Escrevo para expressar a minha indignação com o modo como foi conduzido o caso de agressão de jovens da alta classe média paulista, no domingo, na avenida Paulista. Mais uma vez, vemos a mesma história se repetir. Mais uma vez, o crime dos burgueses é encarado como travessura juvenil, com consequente inconsequencia.
O caso de domingo, além de vergonhoso, retrata a nossa sociedade imoral e hipócrita, que tudo aceita e desculpa, quando quem comete os delitos tem origem social "nobre". Fosse um pobre e a coisa mudaria de figura.
Rapazes de 16 a 19 anos, de boas escolas particulares paulistanas podem sair por aí agredindo outros rapazes, no inicio da manhã da farra, com a justificativa de homofobia, que a injustiça aceita.
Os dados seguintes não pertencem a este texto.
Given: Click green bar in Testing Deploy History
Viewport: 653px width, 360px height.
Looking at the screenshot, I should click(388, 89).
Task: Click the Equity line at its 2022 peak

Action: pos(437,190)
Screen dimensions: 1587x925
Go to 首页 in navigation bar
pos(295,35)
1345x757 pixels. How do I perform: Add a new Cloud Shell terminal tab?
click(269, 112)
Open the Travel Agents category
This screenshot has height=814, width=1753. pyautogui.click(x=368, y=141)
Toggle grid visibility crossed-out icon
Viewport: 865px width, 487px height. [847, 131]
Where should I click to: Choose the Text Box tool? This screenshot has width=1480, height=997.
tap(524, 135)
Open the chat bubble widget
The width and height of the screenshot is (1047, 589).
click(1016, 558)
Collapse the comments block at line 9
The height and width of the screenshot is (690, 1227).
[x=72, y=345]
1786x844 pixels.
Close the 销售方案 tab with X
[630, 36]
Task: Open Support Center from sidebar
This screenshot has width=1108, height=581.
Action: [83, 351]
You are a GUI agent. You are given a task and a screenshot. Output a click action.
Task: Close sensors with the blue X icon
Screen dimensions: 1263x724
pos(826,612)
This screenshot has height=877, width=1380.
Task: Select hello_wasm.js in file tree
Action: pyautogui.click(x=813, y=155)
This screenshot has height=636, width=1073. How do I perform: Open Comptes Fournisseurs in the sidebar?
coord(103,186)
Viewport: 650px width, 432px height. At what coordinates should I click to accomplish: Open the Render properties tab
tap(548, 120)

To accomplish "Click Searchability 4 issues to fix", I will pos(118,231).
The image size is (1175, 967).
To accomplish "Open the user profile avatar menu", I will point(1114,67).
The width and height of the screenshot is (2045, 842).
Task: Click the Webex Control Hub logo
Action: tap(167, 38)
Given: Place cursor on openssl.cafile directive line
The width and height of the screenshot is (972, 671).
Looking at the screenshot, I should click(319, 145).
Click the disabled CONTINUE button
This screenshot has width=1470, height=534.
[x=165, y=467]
Para as mães, é perfeitamente normal os filhos estarem a essa hora na rua, após uma noitada, que tudo bem!
Fico com pena dessa gente que cria monstros pra sociedade. São mães e pais que voltam-se contra os professores, que reclamam de seu mau comportamento nas escolas. São genitores, que apenas provém de bens as pessoas que trouxeram ao mundo.
Não se preocupam em educá-los para a vida e a ensiná-los que liberdade não é libertinagem, que respeito é a regra básica da convivência social. Ignoram o fato que ao fecharem os olhos para os erros dos filhos, são cúmplices de crimes bárbaros como esses.
Esses mesmos pais, que defendem e protegem os filhos agressores, em detrimento dos filhos (dos outros) vítimas, podem ser os mesmos, que estarão nas notícias dos jornais como assassinados por seus rebentos.
Limites são um mal necessário para se formar um homem de bem. Isso é uma grande verdade acompanhada de uma grande responsabilidade.